EKONOMİ - 03 Ağustos 2015 Pazartesi 15:21

Zam pazarlığı başladı

A
A
A
Zam pazarlığı başladı

2 milyonu aşkın kamu emeklisi ve yaklaşık 3 milyon kamu çalışanını ilgilendiren 3. toplu sözleşme sürecinin ilk toplantısı başladı.

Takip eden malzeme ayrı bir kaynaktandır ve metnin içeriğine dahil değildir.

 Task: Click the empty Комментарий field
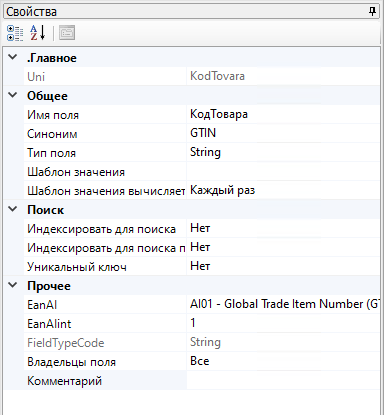pyautogui.click(x=283, y=380)
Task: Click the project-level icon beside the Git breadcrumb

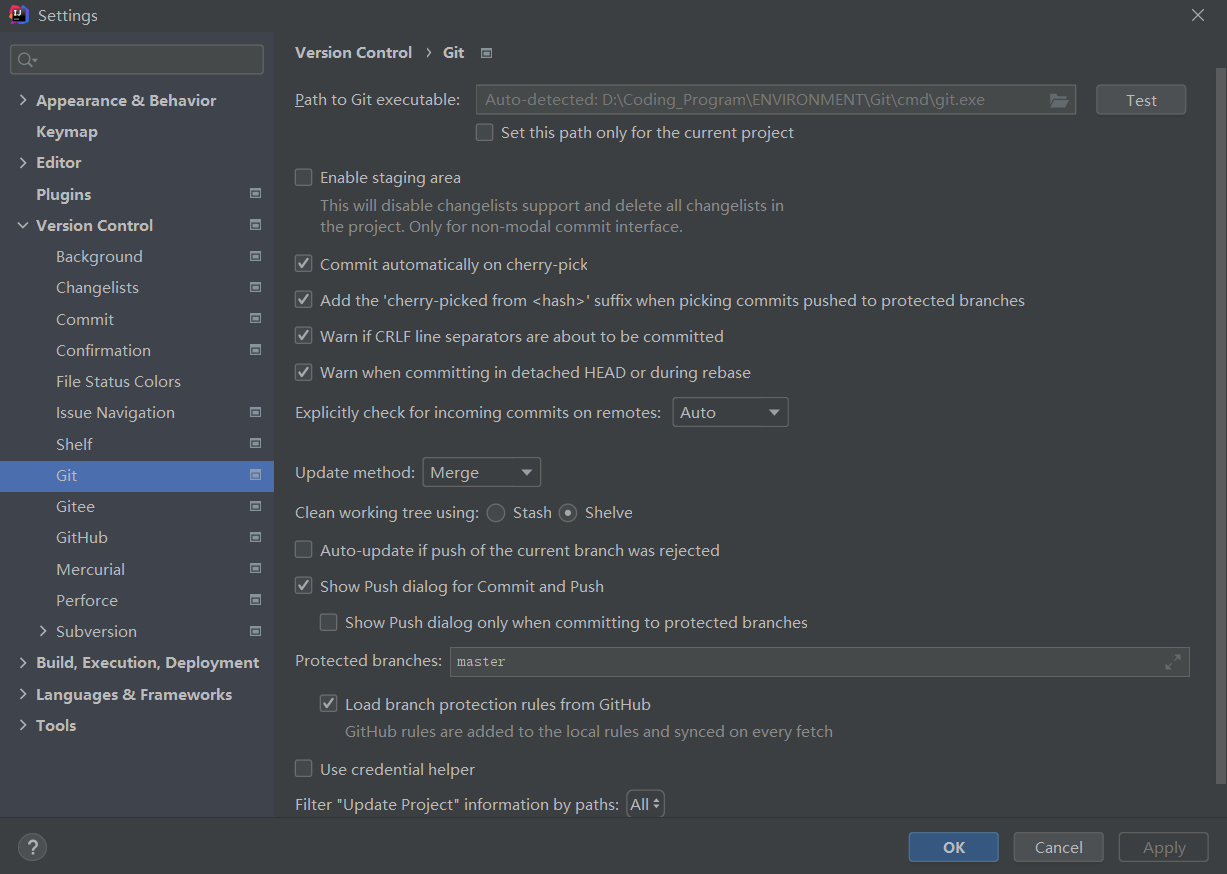Action: [487, 53]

Çalışma ve Sosyal Güvenlik Bakanlığı’nda kamu görevlilerinin 2016-2017 yıllarına ilişkin mali ve sosyal haklarını belirlemek üzere yürütülecek olan toplu sözleşme görüşmelerinin ilk toplantısı devam ediyor. Toplantıda konuşma yapan Çalışma ve Sosyal Güvenlik Bakanı Faruk Çelik, 2010 yılında Anayasa’da ve ardından da 4688 sayılı yasada yapılan değişiklikle kamu çalışanları için yeni bir dönemin başladığını belirterek şunları söyledi:

“Bu düzenlemeyle toplu görüşme yerine kamu görevlilerimizin yıllardır beklediği toplu sözleşme hakkı hayata geçti. En son 2013 yılında gerçekleştirdiğimiz toplu sözleşme toplantısı ile taban aylıkta yapılan ve düşük aylık alan memurlarımıza oransal olarak maaşlarına yansıyan 175 TL’lik artış ve artışa ilave olarak kamu görevlilerimizin yaklaşık yüzde 40’ını oluşturan öğretmenlerimizin eğitim-öğretim tazminatında gerçekleştirilen 150 TL’lik artış sonrasında aile yardımı hariç ortalama memur maaşında yüzde 8.43, en düşük memur maaşında yüzde 8.22 oranında artış yapılmıştır. Böylece aile yardımı dahil 2002 yılında 392 TL olan en düşük devlet memuru aylığı 2015 yılında 2 bin 191 TL olmuştur. 578 TL olan ortalama devlet memuru aylığı 2 bin 610 TL’ye yükselmiştir. Bütün olarak ele aldığımızda 2002 yılından bu güne memur maaşlarındaki artışın yüzde 48.7 olduğunu da ifade etmek istiyorum. Bunun yanında emekli ikramiyelerinde de taban aylığı artışı neticesinde 5 bin 250 TL’lik bir artış sağlanmıştır. 2002 yılında en yüksek devlet memuru aylığı en düşük devlet aylığının 7 katıyken 2015 yılında bu oran 7 katından 3.7 kata kadar düşmüş durumdadır. Bütün bunlar toplu sözleşme süreçlerinde varılan sonuçların kamu görevlilerimiz açısından bir kayıp değil kazanım olduğunu açıkça ortaya koyuyor. Küresel kriz sebebiyle birçok Avrupa Birliği ülkesinde kamu harcamalarında kısıtlamalara gidilmiş, işten çıkarmalar olmuş, kamu çalışanlarının ücretleri dondurulmuştur. Küresel ekonomik ve siyasi krizlere rağmen Türkiye’de ise kamunun imkanları ve çalışanlarımızın beklentileri dikkate alınarak özlük haklarında daima iyileştirme yapılmıştır.”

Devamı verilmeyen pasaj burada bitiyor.